I believe it is an administrative issue complaint in accord w/ the information associated with Bulletin #77: “Administrative Issues Any concerns regarding administrative issues such as compliance with rules, paperwork, facility-related (not incident or safety concern), etc.”

As background associated with my complaint which I have reiterated many times : I do not provide CSS. I provide Individual Therapy. I am affiliated w/ Direct Care, LLC, an Endorsed Provider. In several telephone conversations, Individual Therapy, CPT code 90808, is what was approved by the ACCESS lead care manager, Marsha Coe for two state funded clients. CPT code 90808 is what was submitted via the BUI electronic authorization web page associated with The authorization request for 90808 was apparently changed by SMC LME to a CSS coding and/ or stream of money.
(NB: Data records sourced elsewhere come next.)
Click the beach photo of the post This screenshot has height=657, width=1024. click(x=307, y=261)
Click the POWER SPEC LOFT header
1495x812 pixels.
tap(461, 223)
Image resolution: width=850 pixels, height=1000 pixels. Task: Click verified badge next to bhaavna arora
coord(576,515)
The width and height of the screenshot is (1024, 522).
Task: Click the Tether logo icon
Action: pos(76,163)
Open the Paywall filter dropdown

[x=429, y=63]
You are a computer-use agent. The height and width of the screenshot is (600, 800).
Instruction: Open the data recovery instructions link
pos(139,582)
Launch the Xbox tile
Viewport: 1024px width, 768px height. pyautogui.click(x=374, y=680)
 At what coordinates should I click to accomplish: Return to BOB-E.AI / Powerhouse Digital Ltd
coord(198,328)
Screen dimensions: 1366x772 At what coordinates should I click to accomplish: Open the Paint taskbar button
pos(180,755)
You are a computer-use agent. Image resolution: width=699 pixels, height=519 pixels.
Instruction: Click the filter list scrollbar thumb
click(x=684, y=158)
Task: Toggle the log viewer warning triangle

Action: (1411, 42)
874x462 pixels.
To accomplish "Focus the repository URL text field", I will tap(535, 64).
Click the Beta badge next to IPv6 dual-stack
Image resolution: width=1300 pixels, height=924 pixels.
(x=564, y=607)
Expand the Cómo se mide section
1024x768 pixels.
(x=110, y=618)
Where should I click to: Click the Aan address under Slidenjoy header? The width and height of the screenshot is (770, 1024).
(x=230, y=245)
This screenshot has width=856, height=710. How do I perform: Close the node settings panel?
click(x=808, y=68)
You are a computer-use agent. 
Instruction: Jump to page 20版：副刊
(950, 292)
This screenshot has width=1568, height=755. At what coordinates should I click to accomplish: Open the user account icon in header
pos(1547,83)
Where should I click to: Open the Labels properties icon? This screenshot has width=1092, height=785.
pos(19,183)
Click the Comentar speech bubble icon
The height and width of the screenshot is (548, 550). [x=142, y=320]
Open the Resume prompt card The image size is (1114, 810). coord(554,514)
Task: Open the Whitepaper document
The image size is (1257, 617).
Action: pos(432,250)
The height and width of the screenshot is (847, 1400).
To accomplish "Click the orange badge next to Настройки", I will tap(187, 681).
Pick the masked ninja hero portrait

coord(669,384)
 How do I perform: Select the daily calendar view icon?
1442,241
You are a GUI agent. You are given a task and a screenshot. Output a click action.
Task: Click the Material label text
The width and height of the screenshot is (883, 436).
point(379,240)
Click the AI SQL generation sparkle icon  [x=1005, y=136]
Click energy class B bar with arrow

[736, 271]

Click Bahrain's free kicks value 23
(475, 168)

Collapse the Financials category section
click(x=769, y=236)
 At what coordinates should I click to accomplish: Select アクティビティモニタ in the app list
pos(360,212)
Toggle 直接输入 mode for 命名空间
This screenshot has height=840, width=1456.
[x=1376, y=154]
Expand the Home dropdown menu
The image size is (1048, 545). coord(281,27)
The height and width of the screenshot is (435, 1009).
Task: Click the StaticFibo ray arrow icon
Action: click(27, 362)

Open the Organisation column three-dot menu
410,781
I do not know the reason and neither is it my business.

Charles Barry, Quality Control Manager at SMC LME, then required me to have 20 hours of CSS training in order to receive and keep my money paid to me by SMC LME for servicing the two clients in agreement w/ phone conversations w/ Marsha Coe.

Barrance Robert, who heads up Direct Care LLC has returned the money paid to me as Charles Barry’s office threatened Direct Care LLC w/ an audit if I did not go through CSS training. I am not going to go through 20 hrs/ CSS training when I do not provide CSS. I want to be paid the money I earned. This is the background of this complaint.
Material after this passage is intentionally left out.